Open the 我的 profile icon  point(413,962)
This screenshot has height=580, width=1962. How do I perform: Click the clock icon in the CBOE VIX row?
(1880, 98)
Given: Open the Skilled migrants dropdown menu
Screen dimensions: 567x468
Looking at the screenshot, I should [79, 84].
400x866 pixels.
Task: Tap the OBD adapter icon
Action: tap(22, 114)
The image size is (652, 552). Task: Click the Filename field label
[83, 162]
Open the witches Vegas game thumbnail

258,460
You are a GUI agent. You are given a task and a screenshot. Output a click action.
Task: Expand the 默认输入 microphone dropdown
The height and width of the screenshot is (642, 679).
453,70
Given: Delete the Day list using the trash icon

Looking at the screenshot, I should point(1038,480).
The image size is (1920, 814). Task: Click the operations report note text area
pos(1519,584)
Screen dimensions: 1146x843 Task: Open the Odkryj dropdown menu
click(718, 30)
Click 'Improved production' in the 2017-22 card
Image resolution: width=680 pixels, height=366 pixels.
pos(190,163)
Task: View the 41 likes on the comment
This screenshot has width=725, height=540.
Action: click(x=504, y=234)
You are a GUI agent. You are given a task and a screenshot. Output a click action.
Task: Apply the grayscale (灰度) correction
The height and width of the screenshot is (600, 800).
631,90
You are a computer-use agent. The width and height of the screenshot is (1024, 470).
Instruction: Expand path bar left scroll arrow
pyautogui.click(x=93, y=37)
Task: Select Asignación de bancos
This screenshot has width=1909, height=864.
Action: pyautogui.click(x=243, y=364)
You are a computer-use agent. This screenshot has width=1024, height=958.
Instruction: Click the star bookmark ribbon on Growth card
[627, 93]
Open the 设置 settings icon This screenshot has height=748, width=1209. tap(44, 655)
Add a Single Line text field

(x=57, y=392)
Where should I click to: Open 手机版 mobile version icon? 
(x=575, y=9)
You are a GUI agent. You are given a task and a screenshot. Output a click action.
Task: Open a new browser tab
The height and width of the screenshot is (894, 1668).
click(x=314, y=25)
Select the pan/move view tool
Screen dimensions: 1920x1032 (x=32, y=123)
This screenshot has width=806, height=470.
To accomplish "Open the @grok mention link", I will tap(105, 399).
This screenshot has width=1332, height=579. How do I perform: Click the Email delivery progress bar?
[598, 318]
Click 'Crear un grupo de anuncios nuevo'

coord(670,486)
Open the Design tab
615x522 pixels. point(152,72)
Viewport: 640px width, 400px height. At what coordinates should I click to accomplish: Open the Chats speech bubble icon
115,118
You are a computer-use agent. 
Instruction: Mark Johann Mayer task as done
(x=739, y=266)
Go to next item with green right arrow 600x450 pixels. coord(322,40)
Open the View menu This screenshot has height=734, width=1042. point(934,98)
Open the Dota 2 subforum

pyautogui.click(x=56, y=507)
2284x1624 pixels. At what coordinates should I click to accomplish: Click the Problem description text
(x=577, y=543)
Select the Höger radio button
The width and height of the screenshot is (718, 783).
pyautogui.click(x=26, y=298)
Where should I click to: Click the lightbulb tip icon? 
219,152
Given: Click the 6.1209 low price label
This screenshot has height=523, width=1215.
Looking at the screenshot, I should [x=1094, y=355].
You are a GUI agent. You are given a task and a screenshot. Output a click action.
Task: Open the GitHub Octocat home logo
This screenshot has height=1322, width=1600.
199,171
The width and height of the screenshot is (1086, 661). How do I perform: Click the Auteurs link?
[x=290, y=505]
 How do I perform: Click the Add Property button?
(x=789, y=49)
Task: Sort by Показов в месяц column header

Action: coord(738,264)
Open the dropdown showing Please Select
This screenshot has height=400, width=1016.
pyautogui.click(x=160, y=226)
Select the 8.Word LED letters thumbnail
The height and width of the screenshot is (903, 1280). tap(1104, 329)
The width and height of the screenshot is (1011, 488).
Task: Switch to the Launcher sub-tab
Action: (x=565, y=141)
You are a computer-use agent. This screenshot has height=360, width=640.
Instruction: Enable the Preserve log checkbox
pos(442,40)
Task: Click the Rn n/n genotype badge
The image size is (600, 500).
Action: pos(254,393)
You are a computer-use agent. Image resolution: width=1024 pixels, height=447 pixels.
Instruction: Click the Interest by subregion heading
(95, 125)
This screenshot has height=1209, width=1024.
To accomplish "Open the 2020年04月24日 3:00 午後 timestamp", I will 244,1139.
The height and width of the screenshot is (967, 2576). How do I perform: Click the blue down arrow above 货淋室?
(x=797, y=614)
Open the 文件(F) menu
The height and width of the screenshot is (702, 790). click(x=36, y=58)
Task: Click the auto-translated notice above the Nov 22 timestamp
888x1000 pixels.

==============================

Work to be completed
Whenever the word "will" turns up in a line of the listing above, copy the line.

Solved exercise
To accomplish "Open the @grok mention link", I will tap(105, 399).
To accomplish "Open the 2020年04月24日 3:00 午後 timestamp", I will 244,1139.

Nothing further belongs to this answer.